The International Atomic Energy Agency (IAEA) will expand monitoring of Iran's uranium enrichment facilities and other sites under the Nov. 24 breakthrough deal reached after marathon talks in Geneva between Iran and the United States, Russia, China, France, Germany and Britain.

The IAEA can mobilise expertise and staff from within the organisation for an increased workload in checking whether Iran is complying with the interim accord, agency Director General Amano told a news conference.

But its budget is very tight, he added: "Naturally this requires a significant amount of money and manpower...I don't think we can cover everything by our own budget."

The Arak facility produces heavy water intended for use in a nearby research reactor that is under construction. The West is concerned that the reactor, which Iran has said could start up next year, could yield plutonium as fuel for atomic bombs once operational. Iran says it will make medical isotopes only.

As part of its agreement with the powers, Iran is to halt installation work at the reactor and stop making fuel for it.

The IAEA is studying how to put into practice the Geneva deal with respect to U.N. inspectors' role in verifying compliance and this would take some time, Amano said, adding it was a complicated task that needed preparations.

"I cannot tell when we will be ready," he said on the sidelines of a regular meeting of the IAEA's 35-nation board of governors. "We would like to do the job properly."
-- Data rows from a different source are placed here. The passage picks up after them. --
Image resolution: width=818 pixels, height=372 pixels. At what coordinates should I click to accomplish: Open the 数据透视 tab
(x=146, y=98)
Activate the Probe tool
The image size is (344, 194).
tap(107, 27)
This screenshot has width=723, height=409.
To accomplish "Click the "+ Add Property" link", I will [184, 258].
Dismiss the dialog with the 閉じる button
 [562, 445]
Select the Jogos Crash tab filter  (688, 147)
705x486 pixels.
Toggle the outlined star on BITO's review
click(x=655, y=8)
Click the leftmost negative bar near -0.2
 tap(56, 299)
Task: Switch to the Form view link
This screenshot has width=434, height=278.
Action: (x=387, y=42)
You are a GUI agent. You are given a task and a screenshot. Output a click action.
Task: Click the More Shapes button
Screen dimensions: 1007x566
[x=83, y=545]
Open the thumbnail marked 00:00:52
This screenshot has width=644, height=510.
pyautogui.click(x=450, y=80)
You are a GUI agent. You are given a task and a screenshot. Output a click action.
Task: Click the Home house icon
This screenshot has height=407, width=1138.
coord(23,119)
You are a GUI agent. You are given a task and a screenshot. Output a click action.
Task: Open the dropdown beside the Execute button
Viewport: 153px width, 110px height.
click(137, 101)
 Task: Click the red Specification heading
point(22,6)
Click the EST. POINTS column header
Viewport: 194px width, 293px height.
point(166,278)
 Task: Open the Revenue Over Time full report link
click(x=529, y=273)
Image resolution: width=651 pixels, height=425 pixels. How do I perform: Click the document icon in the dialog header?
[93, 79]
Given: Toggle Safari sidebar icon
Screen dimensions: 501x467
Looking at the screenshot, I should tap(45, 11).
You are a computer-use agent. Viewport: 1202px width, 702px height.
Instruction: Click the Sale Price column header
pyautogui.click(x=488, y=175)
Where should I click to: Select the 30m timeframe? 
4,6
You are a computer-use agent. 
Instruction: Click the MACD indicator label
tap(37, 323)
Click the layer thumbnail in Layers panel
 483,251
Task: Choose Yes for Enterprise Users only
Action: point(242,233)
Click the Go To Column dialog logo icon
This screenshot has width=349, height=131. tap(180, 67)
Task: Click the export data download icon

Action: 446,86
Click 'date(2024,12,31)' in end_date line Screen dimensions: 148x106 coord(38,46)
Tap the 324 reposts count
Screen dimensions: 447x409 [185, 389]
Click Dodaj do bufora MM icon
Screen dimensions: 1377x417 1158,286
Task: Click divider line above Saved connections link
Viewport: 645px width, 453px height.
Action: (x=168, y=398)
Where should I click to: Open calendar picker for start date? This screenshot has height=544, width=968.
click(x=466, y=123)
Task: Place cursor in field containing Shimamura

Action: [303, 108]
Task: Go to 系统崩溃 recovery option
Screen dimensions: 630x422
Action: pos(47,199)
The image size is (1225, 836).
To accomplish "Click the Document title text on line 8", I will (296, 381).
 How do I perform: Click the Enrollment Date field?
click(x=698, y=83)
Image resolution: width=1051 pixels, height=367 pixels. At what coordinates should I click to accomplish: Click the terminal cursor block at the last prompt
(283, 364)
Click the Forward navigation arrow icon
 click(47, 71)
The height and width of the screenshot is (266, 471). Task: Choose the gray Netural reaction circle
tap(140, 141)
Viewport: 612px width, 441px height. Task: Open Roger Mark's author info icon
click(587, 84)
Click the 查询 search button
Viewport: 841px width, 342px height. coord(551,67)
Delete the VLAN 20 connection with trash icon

About 10 percent of its annual 121-million-euro ($164 million) budget for inspections is already devoted to Iran. The agency has two to four staff in Iran virtually every day of the year, with some 20 dedicated to inspector activity there.

Under the Geneva interim accord, there will be much "extra work and they will require extra resources to do it," a Western envoy said, with "the extremely complex and difficult implementation" expected to start in January.

The U.S. ambassador to the IAEA, Joseph Macmanus, said "there will be costs" but he expressed confidence that member states would provide the funding needed.


The agreement between Iran and the powers is designed to halt any further advances in Iran's nuclear campaign and buy time for talks on a final settlement of the decade-old dispute.

After years of confrontation, relations between Iran and the West have improved somewhat since the election of Rouhani on a pledge to end Tehran's isolation and win relief from sanctions that have battered the oil producer's economy.

But Western officials and experts caution that finding a permanent solution to the Iranian nuclear issue will probably prove an uphill struggle, with the two sides still far apart on the final scope and capacity of the Iranian nuclear programme.

The Islamic Republic says it is a peaceful energy programme but the United States and its allies suspect it has been aimed at developing the capability to produce nuclear weapons.

Iran agreed on Sunday to stop its most sensitive nuclear work - uranium enrichment to a higher fissile concentration of 20 percent - and cap other parts of its activities in exchange for limited sanctions relief.

Refined uranium can fuel nuclear power plants but also the fissile core of a bomb if processed to a high degree.

"The IAEA inspectors are able to give an early warning if Iran does not comply at these locations with its undertakings," former IAEA chief inspector Olli Heinonen said. "In verification work, the devil is in the detail."

The IAEA's visit in about 10 days' time to the heavy water production plant near the town of Arak is part of a separate agreement signed this month between the U.N. agency and Iran.

Inspectors have not been there since August 2011, despite repeated requests. But Iran agreed on Nov. 11 to grant access to this site and to a uranium mine within three months."